The experimental computer is configured as: Windows 10 64-bit operating system; Intel(R) Core (TM)i7-8700 CPU; 32GB memory; NVIDIA GeForce RTX 2070 graphics card, which is based on Python 3.6 and tensorflow1.12 operating environment.

5.1 Dataset collection

The experimental data comes from the 2012 global energy forecasting competition published data set, including the hourly load data, the corresponding temperature dataset and holiday information of 20 areas (Hong et al., 2014). The case takes the load data of area 6 from 29 November 2006 to 29 June 2008 as the original data, and divides it into training set, verification set and test set according to the ratio of 8:1:1. The sampling interval is 1 h and 24 points are collected in 1 day. The input includes 8 characteristics: historical load, temperature, year, month, day, hour, whether it is Saturday or Sunday and whether it is a legal holiday. RF, SVM, LSTM, GRU, Bi-LSTM, CNN-LSTM, CNN-GRU, CNN-Bi-LSTM, O-VMD-CNN-LSTM, O-VMD-CNN-GRU, O-VMD-CNN-Bi-LSTM and BES-VMD-CNN-Bi-LSTM are selected as comparison models to verify the feasibility and effectiveness of the proposed model BES-VMD-CNN-Bi-LSTM-EC.

After determining the input characteristics, it is necessary to normalize them to improve the convergence speed of the model. In this paper, the max-min normalization method is used to normalize the characteristic series such as historical load, temperature, year, month, day and hour to the range of [0,1]. The dummy variable is used to represent the weekend and legal holiday characteristics, where logic not represented by 0 and logic yes is represented by 1.
────────
• What is asked:
a - From the load-forecasting passage, return the text starting at "The experimental computer" and ending at "tensorflow1.12 operating environment.".
b - In the load-forecasting passage, what ratio is used to divide the data into training, verification and test sets?
c - Continue the load-forecasting passage from its last sentence.

• Provided information:
────────
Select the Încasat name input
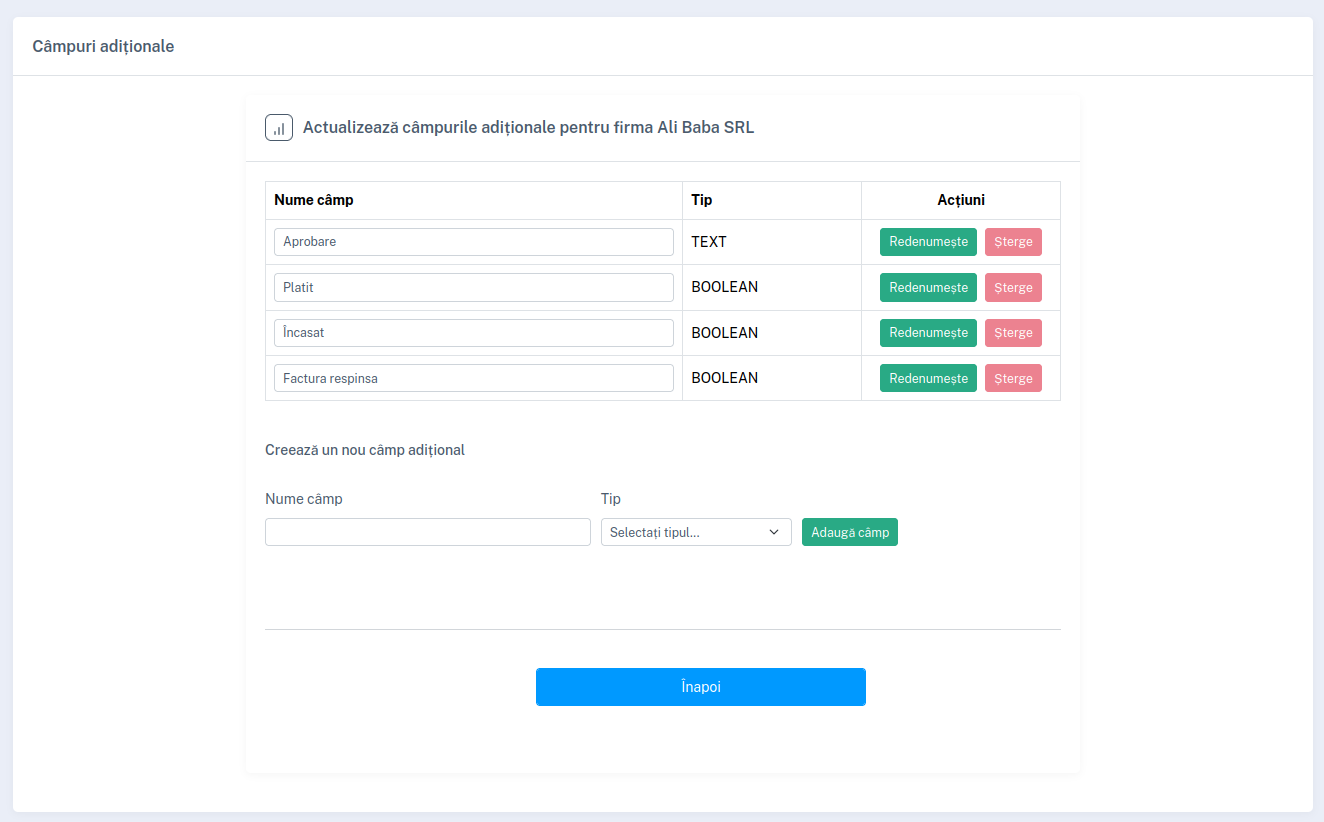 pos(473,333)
────────
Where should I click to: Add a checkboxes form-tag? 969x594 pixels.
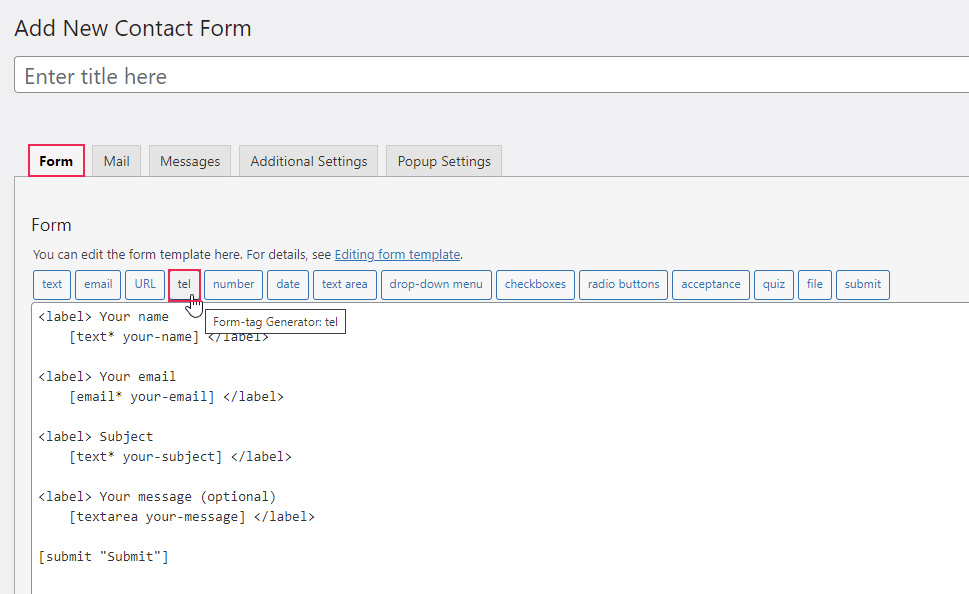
────────
• Answers given:
a -
The experimental computer is configured as: Windows 10 64-bit operating system; Intel(R) Core (TM)i7-8700 CPU; 32GB memory; NVIDIA GeForce RTX 2070 graphics card, which is based on Python 3.6 and tensorflow1.12 operating environment.

b - 8:1:1

c -
5.2 VMD parameter optimization

5.2.1 Central frequency method

The selection of the number of modal components K directly affects the results of VMD. If K is too large, it will lead to modal repetition or additional noise; if K is too small, the modal under decomposition will occur, resulting in the decline of the accuracy of the subsequent prediction model. Generally, the range of K is set to [3, 8], and the center frequencies corresponding to different components are different (Yang L. et al., 2021). Therefore, set K = 3, 4, …, 8 to conduct experiments respectively, and obtain the center frequencies of each component corresponding to different K values. When the K with similar center frequency appears for the first time, it is marked, and determine K-1 as the number of modal components to decompose the original load sequence. In this paper, the method of determining VMD parameter by central frequency method is expressed as O-VMD. 1000 time series load samples with non-linear and non-stationary are randomly selected and decomposed by VMD to obtain different components. Table 1 shows the center frequencies of various component corresponding to different K values.

TABLE 1

TABLE 1. Center frequency of different K.

It can be seen from Table 1 that when K is 6, the center frequencies of modal components u₄ and u₅ are 1.8296 and 2.0914 respectively. The center frequencies of the two components are approximate and it is over decomposed at this time. When K = 8, the center frequencies of u₅ and u₆ are approximate, so the number of components K is determined to be 5. Based on this, the above 1000 time series load samples and their O-VMD decomposition results are shown in Figure 6. It can be seen from Figure 6 that the average amplitude of IMF3, IMF4 and IMF5 is small, with large fluctuations and poor regularity; For mode function IMF2, the regularity is relatively good and the periodicity is relatively obvious; the average amplitude of the modal function IMF1 is large, the change is gentle, and the regularity is easiest to grasp. Later, these five modal functions will be modeled separately for short-term load forecasting of O-VMD combined method.

FIGURE 6

FIGURE 6. Real load sequence and O-VMD results.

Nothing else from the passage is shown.